Personal information
- Full name: Peter Neilson Robertson
- Date of birth: 24 September 1875
- Place of birth: Rosewell, Scotland
- Date of death: 4 February 1929 (aged 53)
- Place of death: Benld, Illinois, United States
- Position(s): Half back

Senior career*
- Years: Team / Apps / (Gls)
- 0000–1895: Polton Vale
- 1895: Burnley / 1 / (0)
- 1896: St Bernard's
- 1898–1899: Cowdenbeath
- 1899–1901: Raith Rovers
- 1901–1904: Dundee / 51 / (2)
- 1904: Nottingham Forest / 0 / (0)

International career
- 1902: Scottish League XI / 1 / (0)
- 1903: Scotland / 1 / (0)

= Peter Robertson (footballer, born 1875) =

Scottish footballer

Peter Neilson Robertson (24 September 1875 – 4 February 1929) was a Scottish footballer.

== Career ==
Robertson initially played football for Polton Vale, a local club based in Loanhead. He soon attracted wider interest and played in one match for Football League First Division side Burnley in April 1895. He played his only senior match for the club on 9 November 1895 in the 1–5 defeat away at Derby County and was released by Burnley shortly afterwards.
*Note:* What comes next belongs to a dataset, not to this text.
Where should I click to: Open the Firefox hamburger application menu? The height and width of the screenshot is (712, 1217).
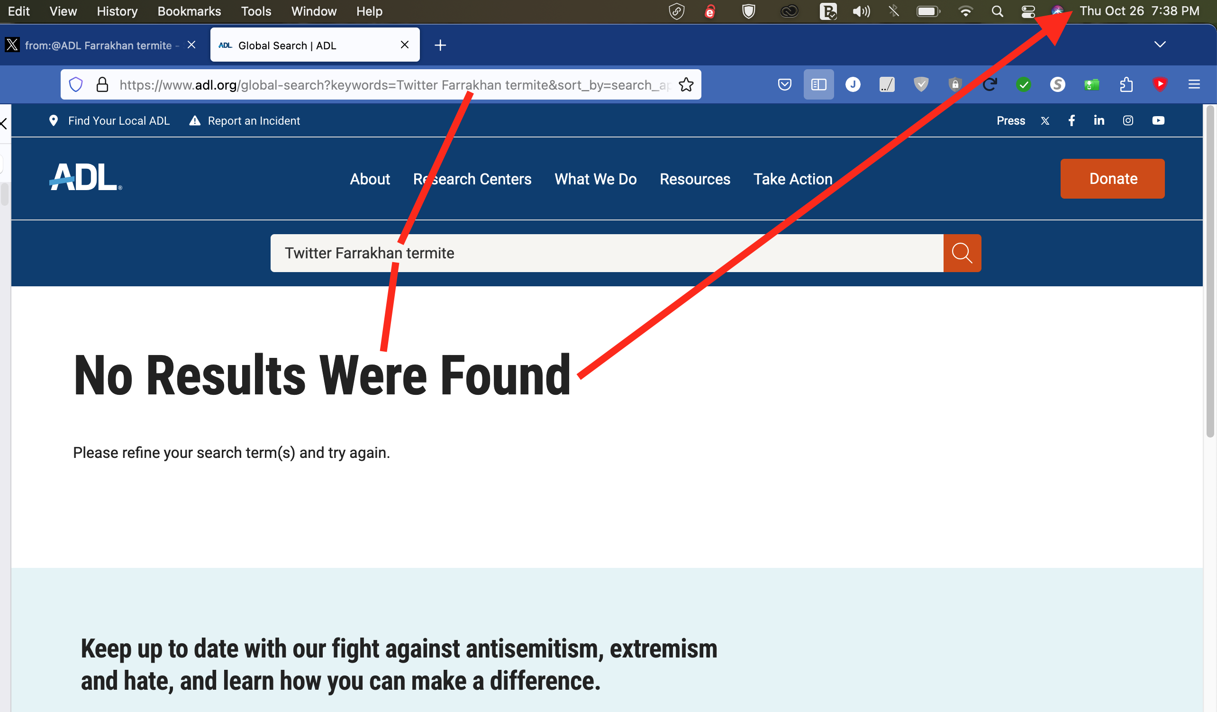1194,85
Peter also turned out around then for the well known St Bernard's club in Edinburgh. Peter though remained with Polton Vale before joining Cowdenbeath in summer 1898. Most of his family all moved through to Fife as well. That was a top quality Cowdenbeath side. He played in a Cowdenbeath team which won 4 trophies in 1899. He was a highly regarded left half or centre half. He then joined Cowdenbeath's local rivals Raith Rovers and spent 2 years at Kirkcaldy.
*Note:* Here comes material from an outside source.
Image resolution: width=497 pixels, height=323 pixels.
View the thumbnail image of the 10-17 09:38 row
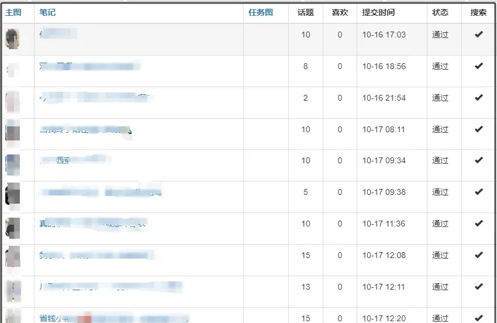[x=12, y=194]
In 1901, he joined city club Dundee and it was there that he enjoyed the peak of his career playing at the top level of Scottish professional football. He became club captain and achieved the great honour of being selected to represent Scotland v Ireland at Celtic Park, Glasgow on 21 March 1903. Scotland lost 2–0. In December 1903 though, injury struck when Peter was playing for Dundee against Motherwell. He badly hurt his knee and this more or less finished his football career. Peter visited Matlock down in England for treatment but struggled to overcome his injury. He did make a brief comeback with Nottingham Forest in 1904, but his injury badly hampered him. Thus he gave up football.

==Personal life==
Robertson was the son of ironstone miner Sam Robertson and his wife Elizabeth Neilson. He was one of a number of siblings including his brother Sam who was born at Rosewell on 4 April 1878. After retiring as a professional footballer, he decided to emigrate to the United States and in July 1905 he set sail on the Furnessia. He went to live and work in Benld, Macoupin County, Illinois. Peter worked there as a miner for the Superior Coal Company of Sawyerville. Peter, who never married, died aged 53 on 4 February 1929 in St Francis Hospital, Litchfield, Illinois after a long illness.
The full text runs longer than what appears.